Response of rBMSCs to macrophage-conditioned medium
The results of the ALP activity assay showed that cells had a higher osteogenic output in the Sr-CS than the CS group after culture for 7 and 14 days (P < 0.01) (Fig. 6c). Compared with the expression in the CS group, the mRNA expression of mineralization-related genes (RUNX2, OCN, ALP) in rBMSCs stimulated by Sr-doped macrophage-conditioned medium was significantly upregulated on both day 7 and day 14 (P < 0.01) (Fig. 6d and e).

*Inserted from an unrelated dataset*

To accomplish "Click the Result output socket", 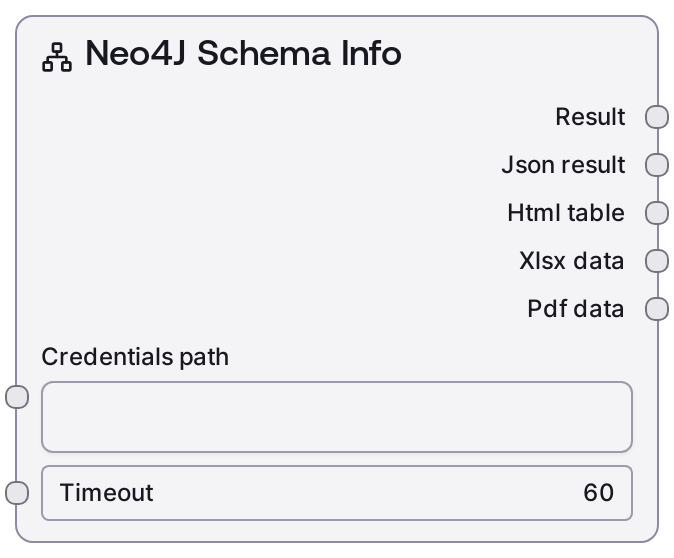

Immune response and bone regeneration of Sr-CS in vivo
The Sr-CS group showed significantly greater levels of cellular viability than the CS group. Based on these results, animal tests to evaluate potential clinical applications of Sr-CS were performed. In this study, the calvarial osteogenesis animal model was utilized to assess the osteogenic capability of the materials: the materials were implanted into full-thickness skull defects (5 mm in diameter), and the formation of new bone tissues in or around the materials was investigated (Supporting Information S11). After 1, 2, 3, and 6 months of implantation, the defect areas were retrieved together with their surrounding tissues and fixed in formalin overnight for further analysis. The 3D reconstruction and micro-CT analysis of the specimens (Fig. 7) at each time point were used to assess new bone formation based on the calculated BV/TV values from in vivo evaluations. The results showed that among all groups, new bone formation was most marked in the Sr-CS group at the macro level. After 1 month, the BV/TV value in the Sr-doped group was 28.07 ± 1.25%, while new bone matrix formation could not be observed in the blank and control groups. After 2, 3, and 6 months, the BV/TV values in the Sr-doped group were 41.37 ± 2.08%, 64.17 ± 1.2%, and 66.57 ± 0.77%, respectively, which were significantly higher than in the other two groups (P < 0.05).
Fig. 7
(a) Reconstructed 3D micro-CT images of new bone regeneration at 1, 2, 3 and 6 months post-operation. The scale bars are 5 mm. (b) Quantitative analysis of regenerated bone in values of BV/TV for the control group and groups filled with CS or Sr-CS (n = 3, mean ± SD, **P < 0.01 vs Sr-CS group).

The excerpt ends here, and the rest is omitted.